▶ Source document
:::

These rising pressures are already affecting patient care. Earlier this year, a maternity unit closure left seven rural counties without labor and delivery services.
Legislators have taken notice. In 2025, Senate committees held hearings on venue abuse and its impact on healthcare, with hospital leaders warning that some facilities are “one lawsuit away from closing their doors.” Sen. Chris Dush introduced S.B. 125, a proposed constitutional amendment to shift venue-setting authority from the Supreme Court to the General Assembly.
Meanwhile, appellate courts have begun to push back at the margins. In July 2025, a Pennsylvania court upheld a venue-selection clause requiring a malpractice suit to proceed in Bucks County rather than being moved to Philadelphia—offering healthcare providers a limited but meaningful tool to avoid abusive forum shopping.

:::

▶ Problems to work on
a) Transcribe the passage on malpractice venue rules, starting with "Legislators have taken" and going on through "the General Assembly.".
b) Pick up the passage on malpractice venue rules after its final sentence and continue writing it.
The data that follow were drawn from a separate source.

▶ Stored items

:::

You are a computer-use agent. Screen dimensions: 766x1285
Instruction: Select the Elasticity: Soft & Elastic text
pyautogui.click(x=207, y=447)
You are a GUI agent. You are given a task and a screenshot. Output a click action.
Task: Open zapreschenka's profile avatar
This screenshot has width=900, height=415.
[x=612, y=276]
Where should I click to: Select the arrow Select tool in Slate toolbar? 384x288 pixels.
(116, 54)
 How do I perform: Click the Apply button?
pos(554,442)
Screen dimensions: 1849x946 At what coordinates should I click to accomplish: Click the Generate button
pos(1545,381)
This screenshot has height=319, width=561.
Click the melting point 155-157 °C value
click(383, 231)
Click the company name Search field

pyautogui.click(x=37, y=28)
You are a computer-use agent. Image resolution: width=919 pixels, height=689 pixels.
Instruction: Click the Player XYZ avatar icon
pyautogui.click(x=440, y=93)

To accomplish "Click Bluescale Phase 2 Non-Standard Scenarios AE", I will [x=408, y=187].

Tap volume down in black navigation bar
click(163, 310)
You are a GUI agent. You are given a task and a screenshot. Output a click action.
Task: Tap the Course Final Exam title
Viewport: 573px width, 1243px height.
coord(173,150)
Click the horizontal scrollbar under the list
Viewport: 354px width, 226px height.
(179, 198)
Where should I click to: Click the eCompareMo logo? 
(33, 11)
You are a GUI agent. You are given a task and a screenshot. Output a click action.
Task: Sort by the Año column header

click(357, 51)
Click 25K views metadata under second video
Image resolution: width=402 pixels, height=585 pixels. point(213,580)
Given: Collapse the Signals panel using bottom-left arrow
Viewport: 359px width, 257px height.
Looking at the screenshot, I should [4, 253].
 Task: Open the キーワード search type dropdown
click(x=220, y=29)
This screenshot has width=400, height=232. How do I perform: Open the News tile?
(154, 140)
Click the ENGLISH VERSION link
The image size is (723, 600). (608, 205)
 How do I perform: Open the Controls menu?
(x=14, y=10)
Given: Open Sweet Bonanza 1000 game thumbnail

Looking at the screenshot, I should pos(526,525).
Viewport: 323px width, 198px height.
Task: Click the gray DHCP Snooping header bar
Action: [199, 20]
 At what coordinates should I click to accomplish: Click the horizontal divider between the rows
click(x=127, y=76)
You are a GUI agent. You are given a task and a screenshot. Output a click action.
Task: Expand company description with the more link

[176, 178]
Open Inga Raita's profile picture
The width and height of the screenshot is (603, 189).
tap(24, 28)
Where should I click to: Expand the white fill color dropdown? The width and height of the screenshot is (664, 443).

:::

▶ Answers in order
a)
Legislators have taken notice. In 2025, Senate committees held hearings on venue abuse and its impact on healthcare, with hospital leaders warning that some facilities are “one lawsuit away from closing their doors.” Sen. Chris Dush introduced S.B. 125, a proposed constitutional amendment to shift venue-setting authority from the Supreme Court to the General Assembly.

b)
New Frontiers: Climate-Liability Theories in Philadelphia
Philadelphia District Attorney Larry Krasner has also embraced novel theories of liability targeting the oil and gas industry and other manufacturers, exploring whether companies could be held responsible for climate-related injuries and even so-called “climate-change deaths.” His office has said it is “exploring legal avenues by which we may seek accountability from polluters,” including potential criminal charges. The initiative gained momentum after consultations with David Arkush of Public Citizen’s Climate Program, who has been promoting these theories in academic and policy circles. Critics warn this approach may further cement Philadelphia’s reputation as a testing ground for unprecedented and unpredictable liability theories.
The Pennsylvania Supreme Court Drops to the Watch List — But Concerns Remain
Although the Pennsylvania Supreme Court is no longer ranked among the nation’s top Judicial Hellholes, the Watch List designation reflects ongoing concern about the Court’s civil justice direction.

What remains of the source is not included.